# WHAT IS REQUIRED
What is wanted is an exact copy of all the entries.

Extracted data entries
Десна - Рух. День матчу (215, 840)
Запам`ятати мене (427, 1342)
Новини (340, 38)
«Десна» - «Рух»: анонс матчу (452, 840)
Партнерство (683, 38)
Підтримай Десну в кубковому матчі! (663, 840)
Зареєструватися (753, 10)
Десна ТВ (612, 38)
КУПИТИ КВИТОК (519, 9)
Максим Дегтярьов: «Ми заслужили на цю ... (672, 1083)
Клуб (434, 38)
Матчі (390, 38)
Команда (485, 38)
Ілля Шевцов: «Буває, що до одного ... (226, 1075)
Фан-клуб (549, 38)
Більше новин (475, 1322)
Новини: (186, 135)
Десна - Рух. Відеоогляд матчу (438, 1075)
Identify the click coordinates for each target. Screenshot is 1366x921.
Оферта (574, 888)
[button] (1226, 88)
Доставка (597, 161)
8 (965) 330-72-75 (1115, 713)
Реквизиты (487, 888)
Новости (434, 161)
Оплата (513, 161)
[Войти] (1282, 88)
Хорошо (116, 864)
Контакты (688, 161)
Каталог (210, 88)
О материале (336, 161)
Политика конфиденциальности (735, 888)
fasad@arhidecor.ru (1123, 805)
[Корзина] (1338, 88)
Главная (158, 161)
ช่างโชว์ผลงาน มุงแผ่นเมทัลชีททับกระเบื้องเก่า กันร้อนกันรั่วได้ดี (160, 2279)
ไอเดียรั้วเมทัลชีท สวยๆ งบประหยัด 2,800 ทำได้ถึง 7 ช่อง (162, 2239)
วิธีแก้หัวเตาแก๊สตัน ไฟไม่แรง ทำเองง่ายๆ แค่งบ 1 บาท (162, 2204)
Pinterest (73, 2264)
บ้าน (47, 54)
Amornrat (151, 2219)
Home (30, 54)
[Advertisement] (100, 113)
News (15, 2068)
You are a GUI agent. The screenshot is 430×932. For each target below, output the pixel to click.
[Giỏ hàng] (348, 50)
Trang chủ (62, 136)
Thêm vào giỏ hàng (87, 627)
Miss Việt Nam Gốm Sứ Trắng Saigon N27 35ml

# EXERCISE ANSWER
Десна - Рух. День матчу (215, 840)
Запам`ятати мене (427, 1342)
Новини (340, 38)
«Десна» - «Рух»: анонс матчу (452, 840)
Партнерство (683, 38)
Підтримай Десну в кубковому матчі! (663, 840)
Зареєструватися (753, 10)
Десна ТВ (612, 38)
КУПИТИ КВИТОК (519, 9)
Максим Дегтярьов: «Ми заслужили на цю ... (672, 1083)
Клуб (434, 38)
Матчі (390, 38)
Команда (485, 38)
Ілля Шевцов: «Буває, що до одного ... (226, 1075)
Фан-клуб (549, 38)
Більше новин (475, 1322)
Новини: (186, 135)
Десна - Рух. Відеоогляд матчу (438, 1075)
Identify the click coordinates for each target. Screenshot is 1366x921.
Оферта (574, 888)
[button] (1226, 88)
Доставка (597, 161)
8 (965) 330-72-75 (1115, 713)
Реквизиты (487, 888)
Новости (434, 161)
Оплата (513, 161)
[Войти] (1282, 88)
Хорошо (116, 864)
Контакты (688, 161)
Каталог (210, 88)
О материале (336, 161)
Политика конфиденциальности (735, 888)
fasad@arhidecor.ru (1123, 805)
[Корзина] (1338, 88)
Главная (158, 161)
ช่างโชว์ผลงาน มุงแผ่นเมทัลชีททับกระเบื้องเก่า กันร้อนกันรั่วได้ดี (160, 2279)
ไอเดียรั้วเมทัลชีท สวยๆ งบประหยัด 2,800 ทำได้ถึง 7 ช่อง (162, 2239)
วิธีแก้หัวเตาแก๊สตัน ไฟไม่แรง ทำเองง่ายๆ แค่งบ 1 บาท (162, 2204)
Pinterest (73, 2264)
บ้าน (47, 54)
Amornrat (151, 2219)
Home (30, 54)
[Advertisement] (100, 113)
News (15, 2068)
You are a GUI agent. The screenshot is 430×932. For each target below, output the pixel to click.
[Giỏ hàng] (348, 50)
Trang chủ (62, 136)
Thêm vào giỏ hàng (87, 627)
Miss Việt Nam Gốm Sứ Trắng Saigon N27 35ml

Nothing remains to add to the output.